Slider

Chwila cierpliwości...

Poranne sikanie psów

Chłodno, poranek, okolice godziny ósmej więc właściwie dosyć późno. Ja już po odprowadzeniu młodego do przedszkola. Ostatnio idzie to szybko bo zrowerowany więc popyla na dwóch kółkach a ja obok niego pilnuję co by go coś nie rozjechało. Hamowania ni jak jeszcze nie opanował. W drodze powrotnej przystaję na łączce. Ursynów, sypialnia warszawy ale i wielkie psie centrum. Psy duże i małe, czasem tak małe, że ma się wrażenie iż to smycz podtrzymuje je na nogach. Co ja tu robię?



Stoję i szkicuję, ostatnio mocno do tego wróciłem, szkicowałem właściwie od początku tzw. plastyka ( Liceum Plastyczne) poprzez studia na Akademii Sztuk Prześlicznych (ASP). No a co z sikaniem? Tego nie musicie widzieć - o tej porze to po prostu słychać. Czworonogi leją jak popadnie - z nóżką w górze, przy ławeczce, słupku bramki, po czym popadnie. Nie tylko leją, ich właściciele (co poniektórzy) schylają się z woreczkami po grubszy kaliber, reszta - jak gdyby nigdy nic - pupil nawali, karawana idzie dalej. 

Zestaw na poranny spacer

Gdzie tu czas? Na ręku, na zmachanym bodajże ZIM'ie, o startej tarczy. Zegarek niepozorny, żwawo tykający ale nadający się właściwie tylko na taki poranny spacer. A spóźnić się nie mogę bo za chwilę młodą odprowadzam do klubiku. Zatem jeszcze szybki szkic, przegląd mody i postaw, pasków od dresów, klapek i płaszczy, młodzi i starzy - właściciele psów, obiekt moich dzisiejszych badań. 

Więcej z tego szkicownika znajdziecie na Szkic za Szkicem, nowym prostym w zamyśle projekcie, archiwizującym bazgraninę.

Różne typy psich właścicieli, oczywiście w ciągłym ruchu więc jest to doskonałe ćwiczenie na szybką notację piórkiem

Tarcza i koperta bardzo zniszczone ale zegarek b. dobrze trzyma czas



3 komentarze :

  1. Jakie to pióro?
    Pozdrawiam

    OdpowiedzUsuń
  2. Ciekawy zegarek, to jest Wostok - nie ZIM. ZIMy nie posiadały datowników.

    OdpowiedzUsuń
  3. Co do pytania i pióro - to najtańsze pióro no-name, były jakiś czas temu 9nie wiem czy są dalej) dostępne w supermarketach sieci Real (przynajmniej w Warszawie). Cena między 1 a 3 zł (!) w tym dwa naboje. Ponieważ podchodzę do sprzętu zabieranego w teren pragmatycznie (zawsze może zostać zniszczony czy zgubiony) to gdyby to było np. Lamy załowałbym mocno, a tak to używam bez obawy. Więcej o tym na moim drugim blogu: http://szkiczaszkicem.blogspot.com/.

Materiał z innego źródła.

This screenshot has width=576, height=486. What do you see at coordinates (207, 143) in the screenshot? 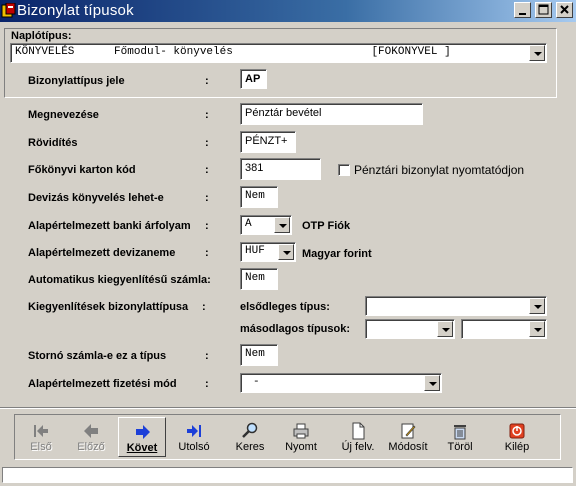
I see `rovidites-colon: :` at bounding box center [207, 143].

    Panie Wojtku - Najprawdopodobniej tak, chociaz to dziwna sprawa bo o ile pamiętam (ale mogę się mylić) tarcza była tak zniszczona, że resztki napisu zmyłem ( z myślą o ew. "modowaniu") i nie jestem pewnien czy był to ZIM czy Wostok, ale mechanizm z datownikiem wskazuje na ten drugi. Dziękuje za uwagę!